DOCUMENTFRAGMENT:
>>>

Na homofoob geweld in Anderlecht ontmoet slachtoffer premier De Croo

AD
31/08/2023
Updated: 07/09/2023 11.54u

Na de homofobe aanval op het Alphonse Lemmensplein in Anderlecht vorige week vond woensdag een ontmoeting plaats tussen slachtoffer Antoine en premier De Croo (Open VLD) in het warandepark. "Ik voel me gezien en gehoord", aldus slachtoffer Antoine.

“Mentaal ben ik oké, maar fysiek heb ik gigantisch veel pijn”, vertelde Antoine vorige week nog in de radiostudio van BRUZZ. “Mijn neus en lip zijn gezwollen, mijn sleutelbeen en tanden doen pijn en mijn ribben zijn gekneusd, waardoor het moeilijk is om te bewegen of zelfs adem te halen.”

Rake klappen

Antoine woont al twintig jaar in Brussel. “Het is niet de eerste keer dat ik slachtoffer werd van homofoob geweld, maar tot nu toe werd ik alleen uitgescholden of achtervolgd”, zegt hij. Daar kwam dinsdagmiddag verandering in, toen hij rond twee uur even zijn kantoor verliet om een telefoontje te plegen op het Alphonse Lemmensplein in Anderlecht, vijftig meter verderop. "Plots riep iemand: 'Allez, il faut circuler!’. Meteen daarna kreeg ik vier klappen in mijn gezicht. Alles ging enorm snel, ik denk dat het hele voorval niet meer dan vijftien seconden geduurd heeft. Maar er zat zoveel haat in de ogen van die man. Dat beeld krijg ik sindsdien niet meer uit mijn hoofd."

<<<

TE DOEN:
**1)** Noem alle lichaamsdelen waarvan Antoine in het artikel over het homofobe geweld in Anderlecht zegt dat ze gezwollen, pijnlijk of gekneusd zijn.
**2)** Schrijf het artikel over het homofobe geweld in Anderlecht verder na de laatste zin.

BRONMATERIAAL:
>>>

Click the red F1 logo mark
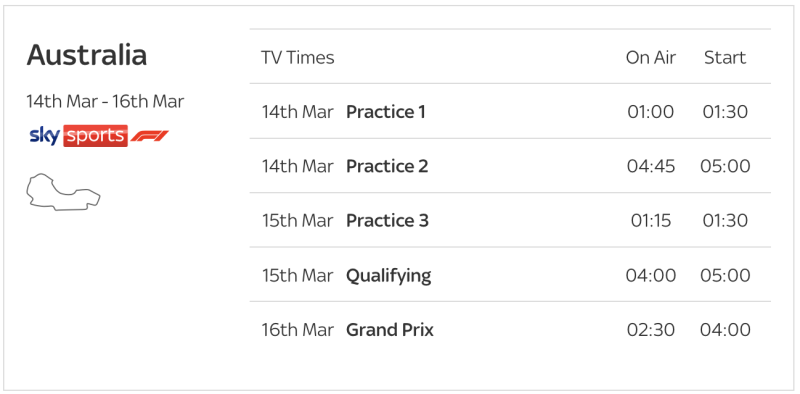The width and height of the screenshot is (800, 394). (x=149, y=136)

<<<

ANTWOORDEN PER OPDRACHT:
**1)** neus, lip, sleutelbeen, tanden, ribben

**2)**
Na de aanval schoot een viertal mannen Antoine te hulp. “Ze vroegen of ik in orde was, brachten mij water en handdoeken. Ik voelde mij gelukkig heel snel weer veilig."

"Daarna ben ik teruggekeerd naar kantoor en heb ik die foto van mijn gezicht op Instagram geplaatst. Vooral omdat ik het gevoel heb dat er een gebrek is aan politieke wil om dit probleem aan te pakken. Een paar maanden geleden is een vriend van mij precies hetzelfde overkomen in die buurt en ik heb massa’s berichten gekregen. Zowel van mensen die mij wilden steunen, als van andere slachtoffers die precies hetzelfde hebben meegemaakt. Ik besef ook dat deze aanval niet tegen mij gericht was. Dit is een aanval op onze gemeenschap.”

Antoine

| Antoine werd afgelopen dinsdag slachtoffer van homofoob geweld in Anderlecht.

'Het moest ooit gebeuren'

Hoe onverwacht de man ook uithaalde naar Antoine, voor de jonge Brusselaar kwam de aanval niet helemaal als een verrassing. “Toen ik die eerste klap kreeg, dacht ik meteen: het moest ooit gebeuren. Binnen onze community krijg je dit soort verhalen constant te horen. Op sociale media, via vrienden.”

En toch blijven de door politie en justitie geregistreerde aantallen voor dergelijke feiten zeer laag, zegt Antoine, en dat tonen ook de cijfers. Uit de politiële criminaliteitsstatistieken blijkt dat er in 2020 voor het hele Brusselse Gewest amper 34 pv's voor discriminatie op grond van seksuele geaardheid geregistreerd werden. Opvallend is dat de feiten zich voornamelijk afspelen in de publieke ruimte, zoals ook bij Antoine het geval was. Bijna de helft (47 procent) van de feiten die de politie registreerde, vond plaats in de openbare ruimte.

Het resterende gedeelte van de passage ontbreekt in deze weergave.